What you have to do - Scan the material below for "with", then return each line that contains it.

Data supplied -
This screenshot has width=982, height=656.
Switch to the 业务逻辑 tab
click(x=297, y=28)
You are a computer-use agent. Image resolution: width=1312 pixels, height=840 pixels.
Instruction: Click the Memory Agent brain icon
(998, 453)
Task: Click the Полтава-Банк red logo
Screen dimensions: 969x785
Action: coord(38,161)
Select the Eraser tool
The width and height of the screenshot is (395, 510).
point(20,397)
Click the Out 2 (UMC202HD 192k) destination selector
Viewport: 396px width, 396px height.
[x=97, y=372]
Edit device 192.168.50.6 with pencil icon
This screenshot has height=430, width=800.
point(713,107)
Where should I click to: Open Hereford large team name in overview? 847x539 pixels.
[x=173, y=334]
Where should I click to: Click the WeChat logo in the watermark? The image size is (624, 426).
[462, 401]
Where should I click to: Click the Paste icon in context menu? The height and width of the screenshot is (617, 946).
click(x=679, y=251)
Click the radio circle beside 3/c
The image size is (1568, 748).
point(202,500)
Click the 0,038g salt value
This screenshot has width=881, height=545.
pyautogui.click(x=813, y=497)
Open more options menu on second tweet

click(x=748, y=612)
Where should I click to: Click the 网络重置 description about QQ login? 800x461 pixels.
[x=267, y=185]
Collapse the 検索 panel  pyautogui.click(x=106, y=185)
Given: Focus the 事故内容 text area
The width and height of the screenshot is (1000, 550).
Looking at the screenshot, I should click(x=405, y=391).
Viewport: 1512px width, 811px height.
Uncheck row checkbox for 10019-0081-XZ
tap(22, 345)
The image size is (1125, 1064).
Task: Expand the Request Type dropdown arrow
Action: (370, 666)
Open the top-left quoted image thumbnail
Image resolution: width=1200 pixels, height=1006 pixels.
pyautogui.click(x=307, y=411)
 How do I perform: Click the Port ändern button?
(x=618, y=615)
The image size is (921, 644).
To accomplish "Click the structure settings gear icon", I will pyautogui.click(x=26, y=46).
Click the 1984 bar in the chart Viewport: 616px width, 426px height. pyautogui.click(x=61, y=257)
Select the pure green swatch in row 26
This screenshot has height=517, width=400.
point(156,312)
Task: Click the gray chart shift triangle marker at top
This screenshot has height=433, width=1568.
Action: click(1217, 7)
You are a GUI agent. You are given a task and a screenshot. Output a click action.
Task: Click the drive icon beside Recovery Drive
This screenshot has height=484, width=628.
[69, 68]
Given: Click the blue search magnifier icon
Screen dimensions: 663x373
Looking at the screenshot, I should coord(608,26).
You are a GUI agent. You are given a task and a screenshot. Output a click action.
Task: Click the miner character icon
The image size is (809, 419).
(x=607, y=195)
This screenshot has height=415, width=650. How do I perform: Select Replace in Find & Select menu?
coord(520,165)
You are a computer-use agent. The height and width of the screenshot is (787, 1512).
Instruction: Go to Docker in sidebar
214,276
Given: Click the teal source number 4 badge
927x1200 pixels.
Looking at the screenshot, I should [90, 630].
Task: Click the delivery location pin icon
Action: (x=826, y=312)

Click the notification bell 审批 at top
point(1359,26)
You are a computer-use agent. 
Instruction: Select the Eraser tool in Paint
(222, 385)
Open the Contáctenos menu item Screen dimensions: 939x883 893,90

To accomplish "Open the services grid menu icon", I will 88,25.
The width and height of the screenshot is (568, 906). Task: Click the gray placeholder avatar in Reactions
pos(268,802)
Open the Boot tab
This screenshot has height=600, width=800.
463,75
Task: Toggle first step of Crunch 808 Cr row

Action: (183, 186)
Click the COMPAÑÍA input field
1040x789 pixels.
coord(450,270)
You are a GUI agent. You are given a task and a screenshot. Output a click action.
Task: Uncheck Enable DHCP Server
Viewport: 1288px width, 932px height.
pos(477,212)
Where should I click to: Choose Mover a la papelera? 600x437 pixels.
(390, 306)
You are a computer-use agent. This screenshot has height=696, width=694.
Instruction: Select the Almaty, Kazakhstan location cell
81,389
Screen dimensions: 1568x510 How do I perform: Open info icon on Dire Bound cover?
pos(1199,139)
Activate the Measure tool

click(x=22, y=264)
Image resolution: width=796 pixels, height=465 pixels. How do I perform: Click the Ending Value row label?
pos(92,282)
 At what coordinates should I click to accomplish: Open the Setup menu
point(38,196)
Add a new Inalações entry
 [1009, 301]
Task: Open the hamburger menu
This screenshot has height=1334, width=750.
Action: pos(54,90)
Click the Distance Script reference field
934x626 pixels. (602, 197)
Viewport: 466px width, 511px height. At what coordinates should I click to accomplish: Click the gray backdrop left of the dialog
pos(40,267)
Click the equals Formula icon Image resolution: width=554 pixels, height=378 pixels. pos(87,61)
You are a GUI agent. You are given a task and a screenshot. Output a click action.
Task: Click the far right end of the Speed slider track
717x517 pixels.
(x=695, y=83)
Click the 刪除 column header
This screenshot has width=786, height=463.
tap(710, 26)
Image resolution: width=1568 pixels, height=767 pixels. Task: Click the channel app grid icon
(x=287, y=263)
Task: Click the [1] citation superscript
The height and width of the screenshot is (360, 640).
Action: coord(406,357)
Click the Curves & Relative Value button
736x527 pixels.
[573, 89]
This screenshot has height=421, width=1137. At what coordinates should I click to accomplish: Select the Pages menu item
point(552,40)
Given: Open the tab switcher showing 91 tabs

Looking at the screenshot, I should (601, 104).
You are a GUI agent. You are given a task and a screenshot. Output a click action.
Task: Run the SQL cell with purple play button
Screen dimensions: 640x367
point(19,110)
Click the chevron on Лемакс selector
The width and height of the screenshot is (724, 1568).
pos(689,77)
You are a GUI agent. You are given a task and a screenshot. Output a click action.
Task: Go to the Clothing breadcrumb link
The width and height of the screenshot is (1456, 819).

Solution below -
Edit device 192.168.50.6 with pencil icon
Task: Run the SQL cell with purple play button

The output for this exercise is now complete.